TO DO: Beneath this instruction is a block of data; output from it exactly the lines that run from the one containing "플랭크도 세트로 하는 게 좋아? (471, 1581)" through the one containing "[Course] (335, 28)", inclusive.

Saved entries:
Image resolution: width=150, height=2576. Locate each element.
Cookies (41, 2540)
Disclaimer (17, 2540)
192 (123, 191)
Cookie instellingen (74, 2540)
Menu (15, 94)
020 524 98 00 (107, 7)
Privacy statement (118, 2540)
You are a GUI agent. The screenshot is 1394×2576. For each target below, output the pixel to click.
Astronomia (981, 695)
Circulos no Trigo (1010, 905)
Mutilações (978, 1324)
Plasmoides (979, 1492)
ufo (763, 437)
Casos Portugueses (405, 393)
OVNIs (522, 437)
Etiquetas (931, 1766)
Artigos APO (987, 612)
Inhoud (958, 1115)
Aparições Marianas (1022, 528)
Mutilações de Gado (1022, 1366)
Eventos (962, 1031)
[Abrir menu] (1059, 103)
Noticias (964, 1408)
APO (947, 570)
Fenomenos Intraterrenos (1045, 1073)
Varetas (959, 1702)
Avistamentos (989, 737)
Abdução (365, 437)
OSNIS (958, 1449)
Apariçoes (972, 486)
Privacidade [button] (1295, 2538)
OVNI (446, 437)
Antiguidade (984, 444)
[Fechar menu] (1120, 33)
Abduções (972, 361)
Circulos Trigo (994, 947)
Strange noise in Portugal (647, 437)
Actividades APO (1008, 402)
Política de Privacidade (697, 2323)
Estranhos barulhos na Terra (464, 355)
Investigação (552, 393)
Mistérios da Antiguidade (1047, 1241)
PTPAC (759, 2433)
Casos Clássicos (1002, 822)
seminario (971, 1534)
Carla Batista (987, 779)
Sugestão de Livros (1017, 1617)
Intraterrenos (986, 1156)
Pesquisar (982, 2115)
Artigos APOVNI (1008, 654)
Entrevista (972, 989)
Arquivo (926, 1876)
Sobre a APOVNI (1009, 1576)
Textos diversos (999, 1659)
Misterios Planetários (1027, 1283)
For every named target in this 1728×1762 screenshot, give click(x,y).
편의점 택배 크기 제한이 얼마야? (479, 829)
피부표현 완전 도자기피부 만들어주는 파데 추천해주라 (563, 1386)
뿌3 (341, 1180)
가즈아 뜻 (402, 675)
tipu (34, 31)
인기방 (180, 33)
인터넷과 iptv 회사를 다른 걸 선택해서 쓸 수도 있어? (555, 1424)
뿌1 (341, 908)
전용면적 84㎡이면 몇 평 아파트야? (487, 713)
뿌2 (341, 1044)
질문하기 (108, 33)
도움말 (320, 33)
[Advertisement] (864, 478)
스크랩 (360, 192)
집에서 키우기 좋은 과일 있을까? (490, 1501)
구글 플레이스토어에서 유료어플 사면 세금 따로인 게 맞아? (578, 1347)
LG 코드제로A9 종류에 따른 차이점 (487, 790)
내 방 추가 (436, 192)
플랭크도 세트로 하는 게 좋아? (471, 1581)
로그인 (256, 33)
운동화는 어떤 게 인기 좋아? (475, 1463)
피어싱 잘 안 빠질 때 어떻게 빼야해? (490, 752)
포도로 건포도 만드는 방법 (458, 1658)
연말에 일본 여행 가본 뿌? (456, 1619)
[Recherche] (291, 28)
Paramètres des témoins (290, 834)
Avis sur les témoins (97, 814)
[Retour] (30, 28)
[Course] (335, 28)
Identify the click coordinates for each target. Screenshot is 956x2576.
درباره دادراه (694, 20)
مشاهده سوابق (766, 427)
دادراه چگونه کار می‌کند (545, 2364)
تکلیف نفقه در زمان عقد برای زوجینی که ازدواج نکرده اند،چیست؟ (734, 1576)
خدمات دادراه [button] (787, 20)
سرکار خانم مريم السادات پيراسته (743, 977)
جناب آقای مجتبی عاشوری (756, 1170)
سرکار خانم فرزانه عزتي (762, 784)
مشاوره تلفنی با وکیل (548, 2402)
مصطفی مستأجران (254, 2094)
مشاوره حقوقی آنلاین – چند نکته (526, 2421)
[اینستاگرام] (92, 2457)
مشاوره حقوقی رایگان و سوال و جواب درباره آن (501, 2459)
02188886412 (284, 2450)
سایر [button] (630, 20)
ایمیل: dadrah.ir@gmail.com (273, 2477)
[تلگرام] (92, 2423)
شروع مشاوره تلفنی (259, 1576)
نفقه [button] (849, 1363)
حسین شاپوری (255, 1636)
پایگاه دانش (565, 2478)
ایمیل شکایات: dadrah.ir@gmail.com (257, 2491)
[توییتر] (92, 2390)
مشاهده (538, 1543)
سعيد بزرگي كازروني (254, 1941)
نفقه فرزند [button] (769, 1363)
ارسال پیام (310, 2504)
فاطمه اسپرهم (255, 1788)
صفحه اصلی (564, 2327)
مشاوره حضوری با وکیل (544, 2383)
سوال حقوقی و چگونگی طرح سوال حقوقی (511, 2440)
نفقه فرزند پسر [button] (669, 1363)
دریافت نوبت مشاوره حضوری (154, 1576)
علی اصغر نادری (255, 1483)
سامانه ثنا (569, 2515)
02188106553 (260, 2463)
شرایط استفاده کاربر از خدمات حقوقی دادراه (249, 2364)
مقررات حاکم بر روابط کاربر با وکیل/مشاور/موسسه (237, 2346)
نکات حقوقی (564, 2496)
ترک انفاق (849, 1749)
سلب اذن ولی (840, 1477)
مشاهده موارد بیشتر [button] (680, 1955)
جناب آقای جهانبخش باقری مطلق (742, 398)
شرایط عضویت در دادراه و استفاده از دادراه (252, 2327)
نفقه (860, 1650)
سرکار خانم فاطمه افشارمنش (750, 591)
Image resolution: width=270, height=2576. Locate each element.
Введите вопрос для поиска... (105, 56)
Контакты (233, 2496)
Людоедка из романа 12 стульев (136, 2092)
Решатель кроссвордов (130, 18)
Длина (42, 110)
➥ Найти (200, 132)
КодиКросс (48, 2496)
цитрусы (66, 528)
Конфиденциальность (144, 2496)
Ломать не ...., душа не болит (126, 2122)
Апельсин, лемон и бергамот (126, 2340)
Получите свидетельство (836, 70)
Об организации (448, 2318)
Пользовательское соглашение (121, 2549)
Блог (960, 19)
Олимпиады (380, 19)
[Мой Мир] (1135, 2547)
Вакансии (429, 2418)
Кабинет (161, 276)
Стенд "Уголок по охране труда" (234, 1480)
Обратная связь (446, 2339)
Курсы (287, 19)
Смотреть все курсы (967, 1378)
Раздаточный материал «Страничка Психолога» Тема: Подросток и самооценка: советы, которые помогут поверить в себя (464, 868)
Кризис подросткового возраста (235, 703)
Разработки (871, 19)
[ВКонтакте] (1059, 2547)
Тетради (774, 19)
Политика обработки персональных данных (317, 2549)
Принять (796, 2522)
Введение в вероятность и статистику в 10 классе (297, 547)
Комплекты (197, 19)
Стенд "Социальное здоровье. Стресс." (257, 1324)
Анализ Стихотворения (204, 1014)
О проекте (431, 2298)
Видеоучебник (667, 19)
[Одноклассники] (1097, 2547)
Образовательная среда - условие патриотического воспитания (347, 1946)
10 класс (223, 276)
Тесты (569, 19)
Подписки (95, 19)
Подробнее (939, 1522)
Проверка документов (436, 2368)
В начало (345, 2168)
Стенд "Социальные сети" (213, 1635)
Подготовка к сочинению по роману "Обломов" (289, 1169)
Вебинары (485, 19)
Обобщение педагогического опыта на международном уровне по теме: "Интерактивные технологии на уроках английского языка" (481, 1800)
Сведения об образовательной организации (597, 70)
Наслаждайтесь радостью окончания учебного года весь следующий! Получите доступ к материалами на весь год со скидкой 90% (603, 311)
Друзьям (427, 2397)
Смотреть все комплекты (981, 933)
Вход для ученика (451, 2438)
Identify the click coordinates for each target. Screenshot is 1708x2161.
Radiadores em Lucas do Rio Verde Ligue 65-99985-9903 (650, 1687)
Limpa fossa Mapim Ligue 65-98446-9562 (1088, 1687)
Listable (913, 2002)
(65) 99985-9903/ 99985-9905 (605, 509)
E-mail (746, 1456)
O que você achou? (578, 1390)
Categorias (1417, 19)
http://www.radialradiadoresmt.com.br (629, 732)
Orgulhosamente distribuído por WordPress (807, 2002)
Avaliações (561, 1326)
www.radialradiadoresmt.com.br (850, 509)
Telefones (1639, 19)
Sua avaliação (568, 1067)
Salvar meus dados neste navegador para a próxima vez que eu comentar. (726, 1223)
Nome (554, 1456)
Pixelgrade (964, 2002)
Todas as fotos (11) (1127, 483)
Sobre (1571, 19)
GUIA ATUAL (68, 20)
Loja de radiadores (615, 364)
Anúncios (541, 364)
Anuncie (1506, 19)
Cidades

FINISHED TASK:
플랭크도 세트로 하는 게 좋아? (471, 1581)
로그인 (256, 33)
운동화는 어떤 게 인기 좋아? (475, 1463)
피어싱 잘 안 빠질 때 어떻게 빼야해? (490, 752)
포도로 건포도 만드는 방법 (458, 1658)
연말에 일본 여행 가본 뿌? (456, 1619)
[Recherche] (291, 28)
Paramètres des témoins (290, 834)
Avis sur les témoins (97, 814)
[Retour] (30, 28)
[Course] (335, 28)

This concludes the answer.